Forum Discussion

Brian_Nordmann's avatar
19 years ago

security issue: how data is written to tape

I have an issue where Security had to quarantine some of my tapes and now I have a restore to do from one of the tapes and I have to jump through some hoops.

Here is my question: can someone give me a general overview of how files are written to the tape? Specifically... is it possible for one non-confidential file to be "touching" a confidential file?

Or in other words - is there a specific "this file starts here and ends here" on tape or are files intertwined?

3 Replies

  • Tape access sis strictly sequential. One file after another, but they are not different "files" on tape, they are one file in MTF (MicrosoftTapeFormat). Restore software reads the single big file and selects the data corresponding to one logical file based on "marks" in the bkf file

    I'm not sure where you are trying to go here. You cannot delete only one "file" from a tape or insert a file. You can only delete the entire BackupSet or append to the end of it.
  • I am not trying to delete or append data to a tape.
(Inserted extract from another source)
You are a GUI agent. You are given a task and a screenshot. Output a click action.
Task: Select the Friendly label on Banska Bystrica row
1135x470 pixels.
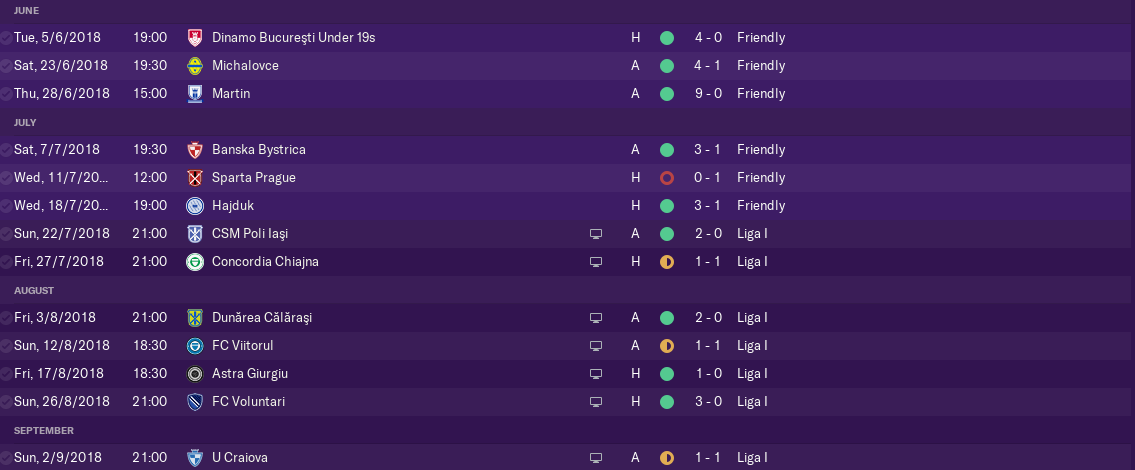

I am going to do a restore and have to be sure for our Security group that my file that I am restoring is not touching one of the confidential files.
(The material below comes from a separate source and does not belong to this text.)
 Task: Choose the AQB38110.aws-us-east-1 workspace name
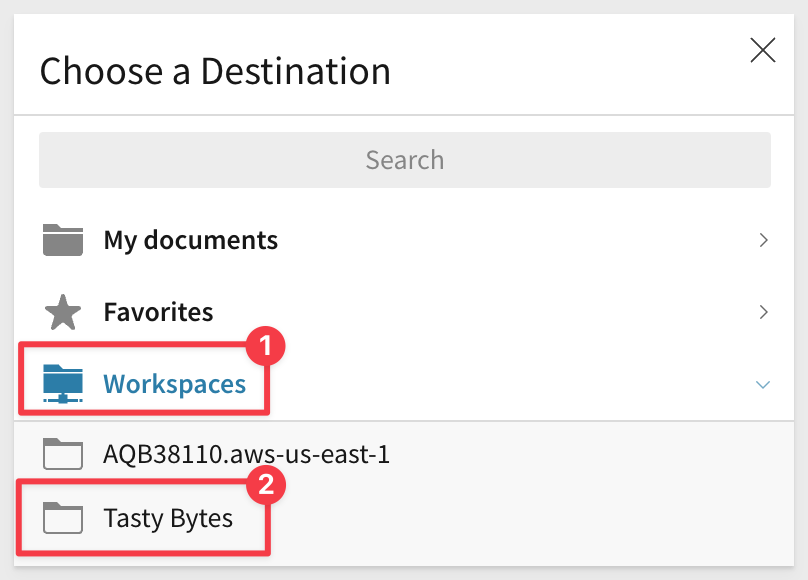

    The Department of Defense is involved in this and they are a little picky!

    Your post was helpful though, thanks!
  • OK -

    But if I may make a suggestion -

    If they are that picky about which files may or may not "touch" each other or be "next to" each other on tape, create separate backup jobs to separate tapes for the "secure" data, so in future you don't have to satisfy some security weenie just to do a restore for a regular user.